Are you Wimpy?

次々と心に浮かぶ景色と音。
そこからは絶対に逃げられないんだ。

★「ネット小説大賞」にもチャレンジ中★

9.神様の居所

2019年12月28日 | 日記
ケルンには昼前には到着した。

ゴミゴミとしてはいたが東京なんかよりも洗練された近代的な町並みの中に浮かび上がるようにしてゴシック造りの大聖堂はあった。

社会か何かの教科書で見たんだろうか,何となく記憶の奥底に眠っているものが脳裏に滲んできて「ああ,あれのことか」と実物の迫力に少しだけ感動した。

平日だったせいもあって行き交う人たちは忙しそうに見えたが,そんなに混雑しているという程でもなかった。

ここからたった1500kmも移動すれば人々は背を低くして全力で走り抜けなければならないのに,ここでは寒そうにコートのポケットに両手を差し込んではいるが誰もが背筋をピンと伸ばして堂々と歩いている。楽しそうに歓談しながら手を繋いで歩くカップルもいる。

秋空はどこまでも澄み渡っていてあの場所と同じ様な色をしていた。近づくにつれケルン大聖堂は天空にそびえ立つといった感じで,まるで僕たちをじっと見下ろす古城の様に威風堂々としていた。

僕は小さい頃から巨大な建造物に恐怖を覚える癖があるみたいで,天辺の十字架を見上げていたらめまいがして足元が少しふらついた。

「ありがたいだろう」
普段は余り喋らないステファンがポツリと呟いた。

ステファンの気持ちは十二分に理解できたが,正直僕自身はこんなところに神が宿っているのかどうかは確信が持てなかった。

「ここに神様がいると思うかい」と僕が言うとステファンが悲しげな青い目でこちらを向いた。「あっちでは留守だったからね」と付け加えたがステファンは返事をしなかった。

ラース達の案内でお決まりの観光を30分くらいした後,早速噂のパブに立ち寄った。牧師がエクで支払えるか聞いたら店主が不機嫌そうな顔で首を横に振りながら追い払う様な仕草をした。ラースとステファンがドイツ語でも交渉を試したが店主は首を振るばかりで,結局彼らが僕たちの分まで支払って注文してくれた。

僕はベルギーの待機所に預けていた荷物のなかに念のため5ポンド紙幣を10枚程持っていたので2人に1枚ずつ渡すと「多すぎるよ」と牧師が遮ろうとした。

ラースたちは女王の若かりし頃の笑顔が印刷されてる紙幣を大層喜んでいたから,牧師は僕の右腕に載せた手をどかして「じゃ,フェリーで食事でもおごるよ」と諦めた様にラースたちにいくらかのエクを支払っていた。

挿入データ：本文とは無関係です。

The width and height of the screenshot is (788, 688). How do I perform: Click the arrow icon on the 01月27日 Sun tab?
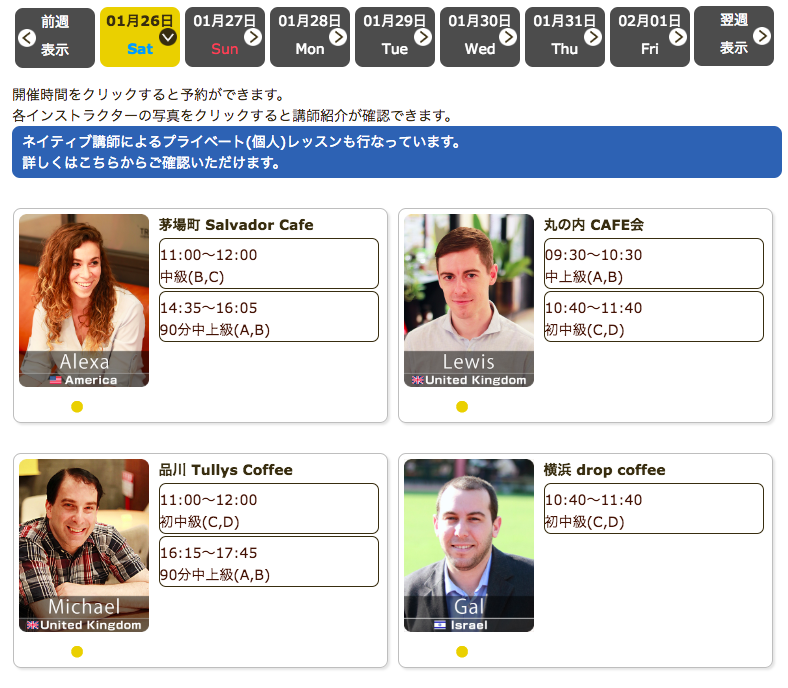253,37
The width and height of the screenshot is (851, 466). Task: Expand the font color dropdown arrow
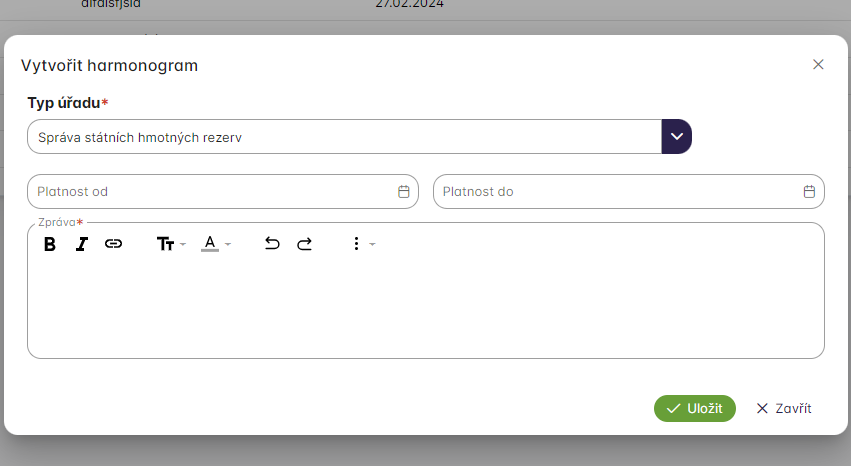pyautogui.click(x=228, y=245)
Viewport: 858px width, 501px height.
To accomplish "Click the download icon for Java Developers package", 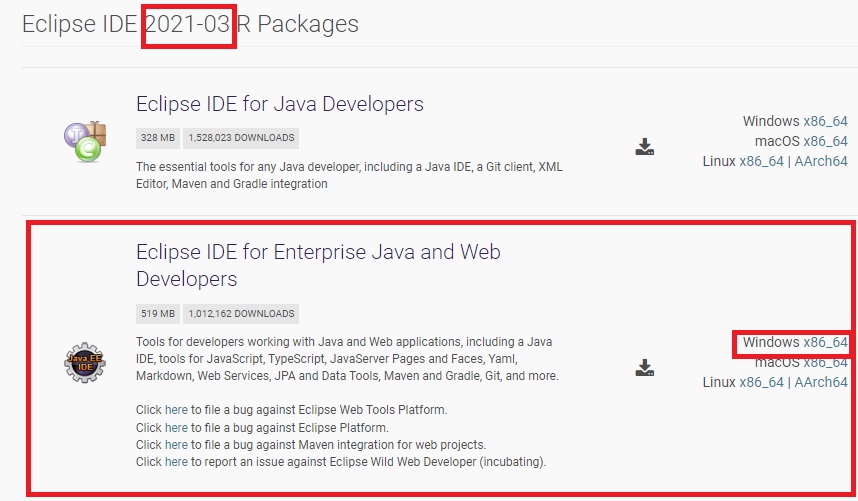I will point(645,147).
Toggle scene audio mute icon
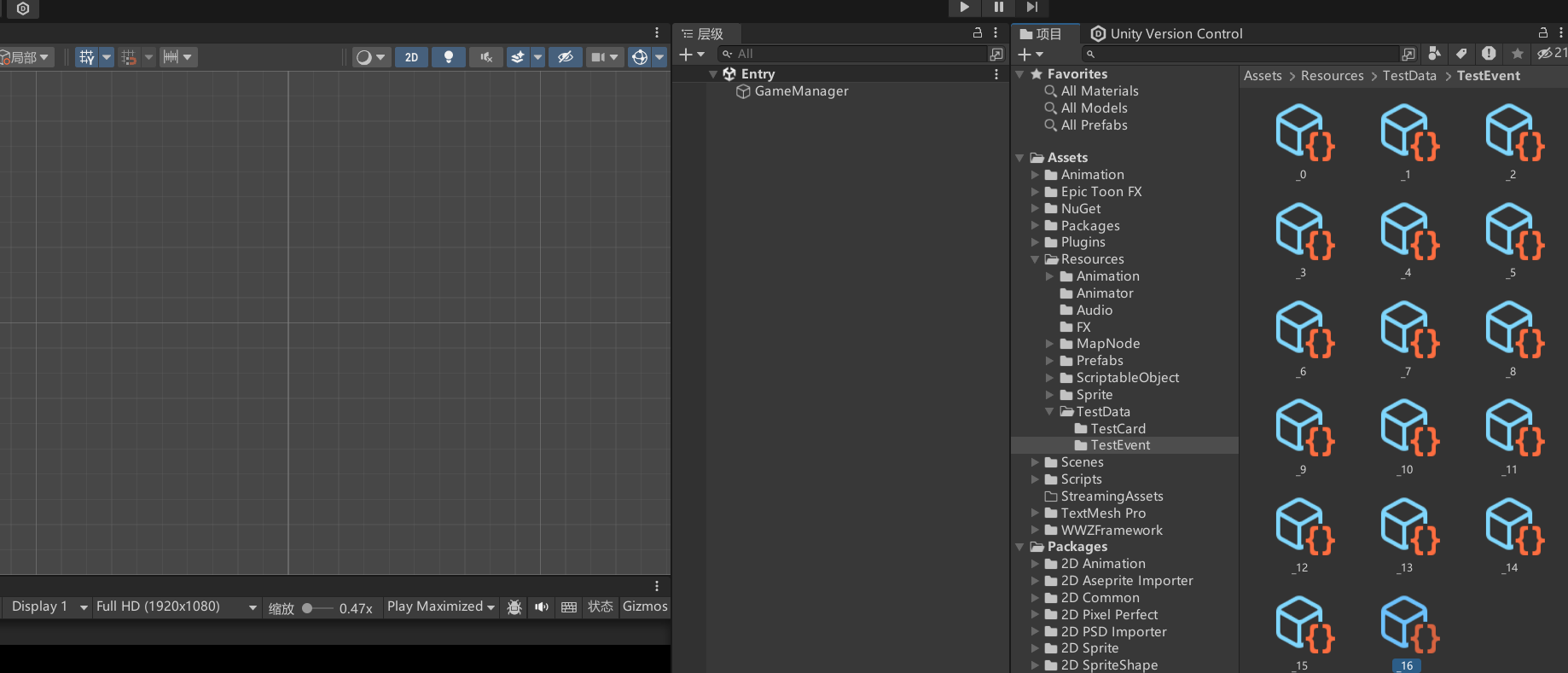The image size is (1568, 673). click(485, 57)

そんなやり取りが終わるのを待たずに冷えたビールが小瓶で振る舞われた。ソーセージの盛り合わせも一緒に出たが僕たちはそれには目もくれず瓶をカチカチとぶつけてからラースたちにならって「プロースト」と唱えた。

牧師だけは瓶をカチンと当てただけで「ロングドライブだからね」と言って瓶を僕の目の前に置いた。軽く炒めただけのソーセージがしょっぱかったせいもあってビールが進み,あっという間に僕は2本とも飲んでしまった。

3週間ぶりの贅沢。

僕は酔いが回る前なのに絶頂の気分ではあったが,一方で少し罪悪感みたいなものを感じていた。人間ってのはこうも自己中心的なんだろうか。でも,それが自然なのかもしれない。

ビールを飲み終えてラースたちがカウンターの上に置いた5ポンド紙幣をぼーっと見ていたら,ビクターに助けられたことが他にもあったことを急に思い出した。

ラースとステファンがドイツ語訛りの拳を回すような英語で僕たちに話しかけていたが僕の耳には全く入ってこなかった。

僕はつい10日ほど前の出来事を思い出して胸が締め付けられた。